The night sky was like nothing I could have imagined.  You could watch falling stars fall for what seemed like minutes.  I spent some time on the roof of the orphanage.  Sometimes the team would go up at night and decompress from our day through prayers and songs.  Sometimes I would go up by myself and ask God to let me be His hands and His feet.  I often used those exact words.  I knew my life was forever changed by these people and this small piece of land in the middle of the Caribbean.
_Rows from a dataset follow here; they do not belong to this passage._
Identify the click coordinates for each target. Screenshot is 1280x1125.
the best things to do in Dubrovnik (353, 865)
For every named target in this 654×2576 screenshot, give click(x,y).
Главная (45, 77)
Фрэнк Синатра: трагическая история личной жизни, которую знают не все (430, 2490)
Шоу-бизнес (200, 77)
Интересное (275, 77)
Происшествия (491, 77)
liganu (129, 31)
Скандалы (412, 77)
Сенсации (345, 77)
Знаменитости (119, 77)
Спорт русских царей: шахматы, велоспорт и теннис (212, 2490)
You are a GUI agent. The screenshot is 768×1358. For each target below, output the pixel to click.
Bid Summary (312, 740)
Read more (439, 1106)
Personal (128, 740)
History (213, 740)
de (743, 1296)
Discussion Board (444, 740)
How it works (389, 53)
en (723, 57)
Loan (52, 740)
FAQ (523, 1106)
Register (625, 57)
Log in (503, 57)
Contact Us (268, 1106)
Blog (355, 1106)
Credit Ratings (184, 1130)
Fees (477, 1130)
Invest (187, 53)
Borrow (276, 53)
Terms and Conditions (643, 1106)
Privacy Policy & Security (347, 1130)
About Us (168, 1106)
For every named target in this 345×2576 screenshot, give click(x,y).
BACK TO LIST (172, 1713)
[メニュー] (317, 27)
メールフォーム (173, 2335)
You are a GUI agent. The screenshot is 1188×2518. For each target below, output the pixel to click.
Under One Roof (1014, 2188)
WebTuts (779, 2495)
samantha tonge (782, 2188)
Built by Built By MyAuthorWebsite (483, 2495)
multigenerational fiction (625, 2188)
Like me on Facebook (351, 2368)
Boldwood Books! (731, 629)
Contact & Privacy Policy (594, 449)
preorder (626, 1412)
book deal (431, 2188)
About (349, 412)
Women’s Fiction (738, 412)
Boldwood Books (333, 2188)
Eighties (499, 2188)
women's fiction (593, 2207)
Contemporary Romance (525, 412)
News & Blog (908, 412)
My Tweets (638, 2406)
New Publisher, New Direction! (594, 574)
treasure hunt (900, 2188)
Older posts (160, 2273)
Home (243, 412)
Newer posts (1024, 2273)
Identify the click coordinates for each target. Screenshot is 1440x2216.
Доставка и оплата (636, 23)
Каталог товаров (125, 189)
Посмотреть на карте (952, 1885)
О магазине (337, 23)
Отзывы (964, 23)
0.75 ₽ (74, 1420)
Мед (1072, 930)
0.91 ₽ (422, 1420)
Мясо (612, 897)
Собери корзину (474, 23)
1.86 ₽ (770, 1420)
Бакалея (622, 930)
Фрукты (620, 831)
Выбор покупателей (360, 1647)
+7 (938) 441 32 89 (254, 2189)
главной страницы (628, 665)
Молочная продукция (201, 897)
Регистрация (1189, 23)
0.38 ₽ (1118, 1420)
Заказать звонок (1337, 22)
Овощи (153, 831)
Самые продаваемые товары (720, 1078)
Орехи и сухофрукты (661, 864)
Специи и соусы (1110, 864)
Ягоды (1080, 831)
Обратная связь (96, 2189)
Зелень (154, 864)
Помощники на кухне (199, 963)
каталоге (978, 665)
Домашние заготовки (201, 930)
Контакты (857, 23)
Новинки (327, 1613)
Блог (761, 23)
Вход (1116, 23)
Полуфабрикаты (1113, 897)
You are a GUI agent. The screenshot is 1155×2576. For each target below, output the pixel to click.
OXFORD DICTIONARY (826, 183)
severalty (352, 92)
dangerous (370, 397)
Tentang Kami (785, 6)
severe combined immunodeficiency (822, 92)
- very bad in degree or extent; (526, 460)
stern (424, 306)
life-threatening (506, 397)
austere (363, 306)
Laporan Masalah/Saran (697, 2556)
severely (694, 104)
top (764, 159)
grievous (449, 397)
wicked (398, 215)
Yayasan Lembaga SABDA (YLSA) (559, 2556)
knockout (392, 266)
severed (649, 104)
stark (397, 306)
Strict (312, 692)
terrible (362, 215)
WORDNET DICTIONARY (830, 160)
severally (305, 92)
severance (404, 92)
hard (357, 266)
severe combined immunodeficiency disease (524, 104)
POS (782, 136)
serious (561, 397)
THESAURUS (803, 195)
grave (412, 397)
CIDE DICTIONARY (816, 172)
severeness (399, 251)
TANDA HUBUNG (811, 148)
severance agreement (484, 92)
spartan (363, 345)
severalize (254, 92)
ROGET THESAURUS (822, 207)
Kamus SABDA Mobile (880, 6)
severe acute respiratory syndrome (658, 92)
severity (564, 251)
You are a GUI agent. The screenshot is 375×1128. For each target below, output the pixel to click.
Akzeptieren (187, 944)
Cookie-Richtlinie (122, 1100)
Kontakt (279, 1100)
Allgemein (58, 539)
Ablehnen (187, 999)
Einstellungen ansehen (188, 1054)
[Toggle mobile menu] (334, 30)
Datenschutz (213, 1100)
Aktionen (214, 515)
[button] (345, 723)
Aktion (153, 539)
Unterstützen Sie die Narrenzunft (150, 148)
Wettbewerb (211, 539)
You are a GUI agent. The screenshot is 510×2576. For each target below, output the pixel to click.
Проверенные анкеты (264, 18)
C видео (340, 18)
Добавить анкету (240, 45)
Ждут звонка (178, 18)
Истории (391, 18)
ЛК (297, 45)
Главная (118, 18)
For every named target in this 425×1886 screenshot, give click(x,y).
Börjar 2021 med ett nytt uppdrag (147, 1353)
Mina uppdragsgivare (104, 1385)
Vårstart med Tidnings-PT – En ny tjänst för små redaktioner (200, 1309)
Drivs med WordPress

I spent my spare time during the day with the girls who stayed on the first floor of the orphanage.  Our rooms were on the 2nd floor and the girls were not allowed to come up there without permission.  I once took a 100 piece puzzle of cat down.  We never got it worked.  Guerline, a feisty girl about 8 and full of energy, would take the pieces apart at the same rate a few other girls and I would put together.  I passed out cars one day.  It took a while to get them to roll them back and forth to each other.  The girls would immediately put them in their pocket.  I finally got them to roll the cars to each other.  Berline sat on the steps one day for a long time rolling her car.  I took playdough down and quickly learned the words Pa Manje- Do not eat!  They loved the playdough and had fun after I finally showed them what to do with it.. 

We spent our last full day at the beach.  Berline and Benia attached themselves to me that morning.  Berline fell asleep on my lap in the truck.  Benia sat on my right side halfway laying in my lap.  I loved being needed by 2 precious souls.  I spent the day with all the girls playing in the Caribbean watching them drink Coke and eating chicken, until there was nothing left but splinters of bones. 

We loaded the big white truck early on Friday morning.  It was so hard to leave the tiny faces I had grown to love over the past week, but I knew I would see them all again.